TASK INSTRUCTIONS:
Of the lines listed below, return exactly those that run from the line containing "Установочные и корпусные изделия (171, 455)" through the line containing "Инструменты и расходные материалы к ним", both included.

DATA UNDER STUDY:
****************

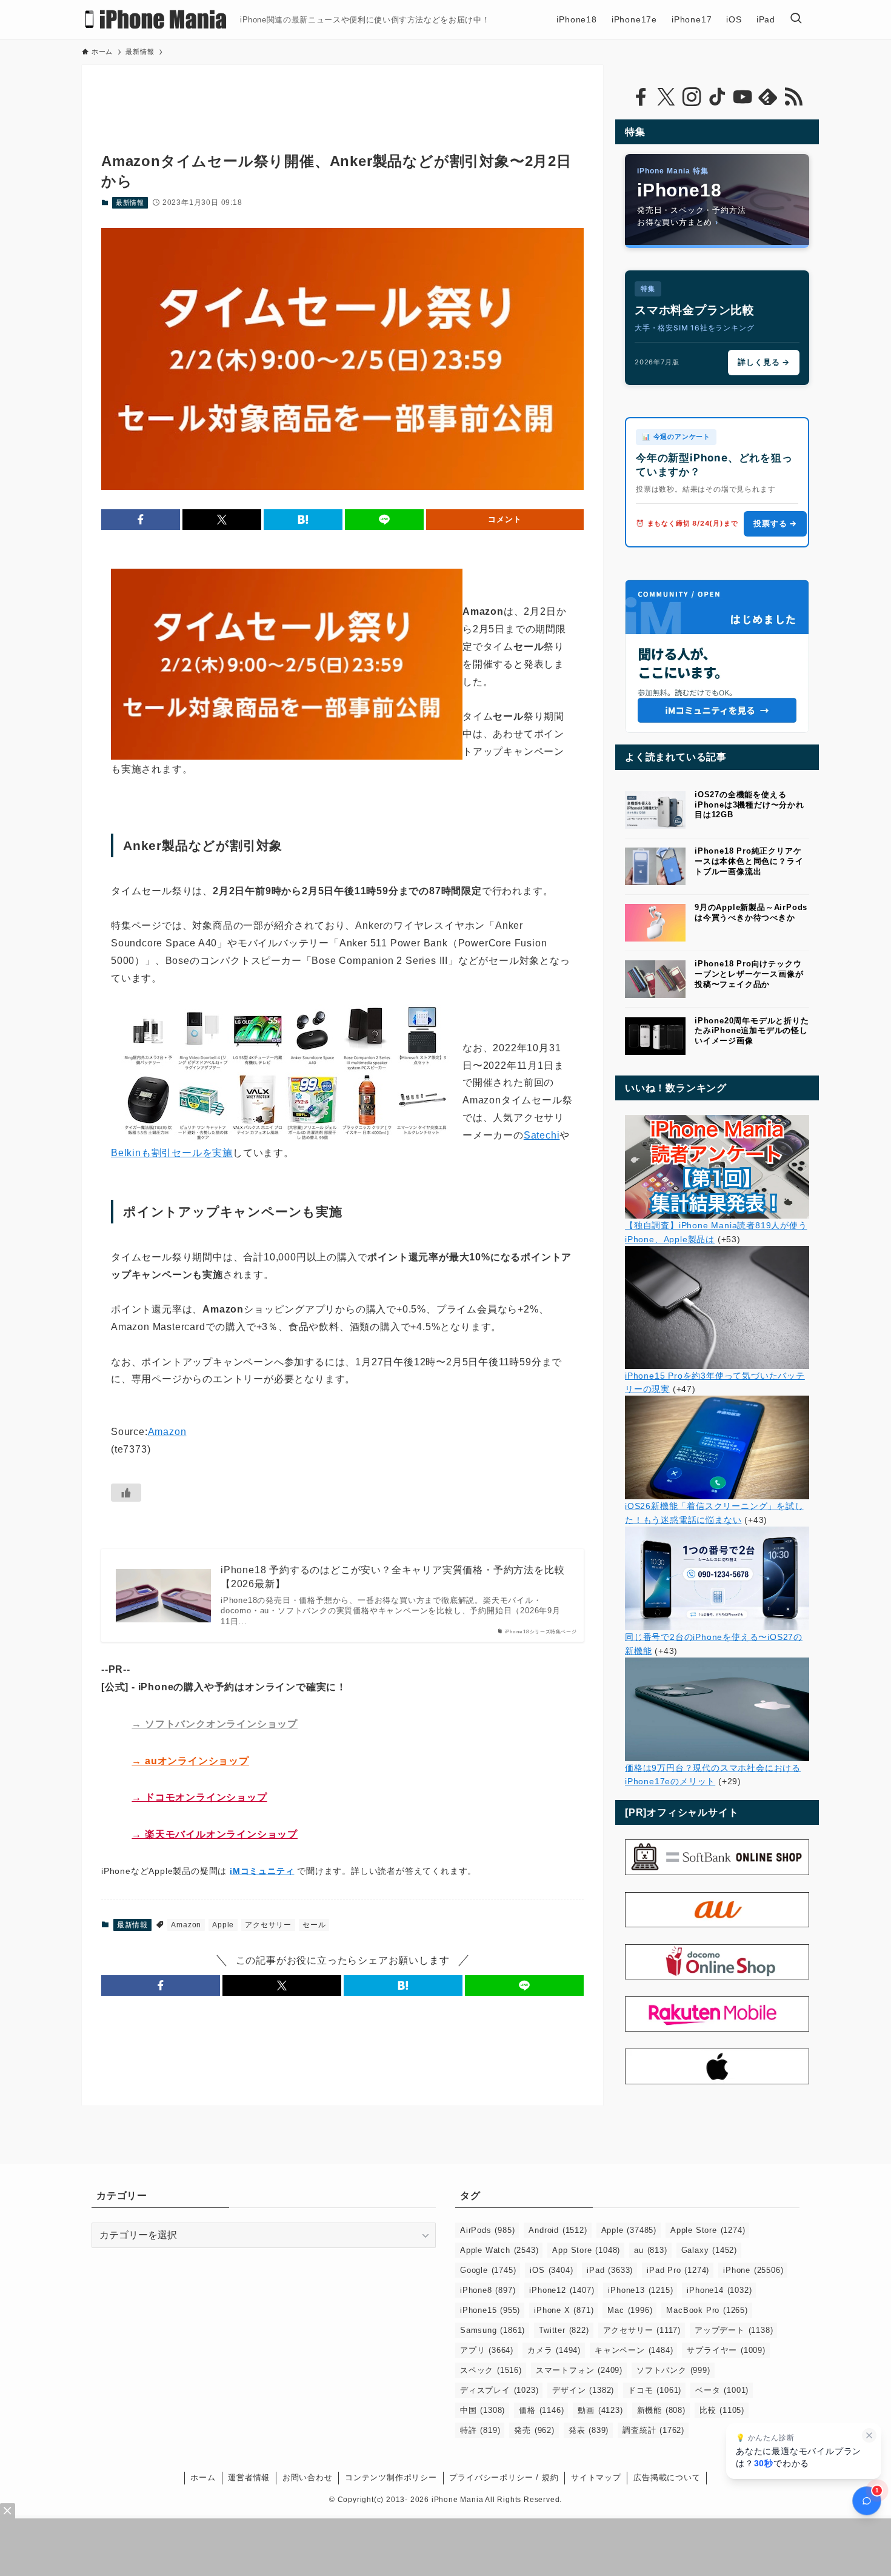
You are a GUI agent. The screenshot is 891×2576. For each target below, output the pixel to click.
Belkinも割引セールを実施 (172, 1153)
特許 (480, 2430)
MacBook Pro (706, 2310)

****************

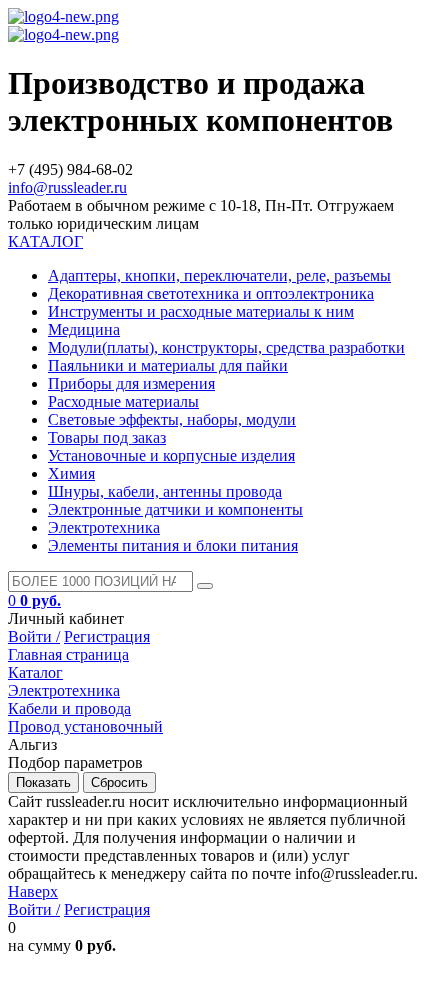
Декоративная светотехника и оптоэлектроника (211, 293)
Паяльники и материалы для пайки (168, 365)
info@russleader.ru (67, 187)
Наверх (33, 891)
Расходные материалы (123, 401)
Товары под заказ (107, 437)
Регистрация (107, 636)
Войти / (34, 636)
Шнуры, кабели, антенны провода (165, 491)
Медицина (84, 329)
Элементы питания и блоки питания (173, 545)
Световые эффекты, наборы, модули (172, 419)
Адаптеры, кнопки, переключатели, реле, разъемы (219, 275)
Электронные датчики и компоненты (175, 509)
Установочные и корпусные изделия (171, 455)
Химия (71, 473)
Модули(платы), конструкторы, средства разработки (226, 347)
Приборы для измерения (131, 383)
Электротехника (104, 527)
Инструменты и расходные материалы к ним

****************

WRITTEN REPLY:
Установочные и корпусные изделия (171, 455)
Химия (71, 473)
Модули(платы), конструкторы, средства разработки (226, 347)
Приборы для измерения (131, 383)
Электротехника (104, 527)
Инструменты и расходные материалы к ним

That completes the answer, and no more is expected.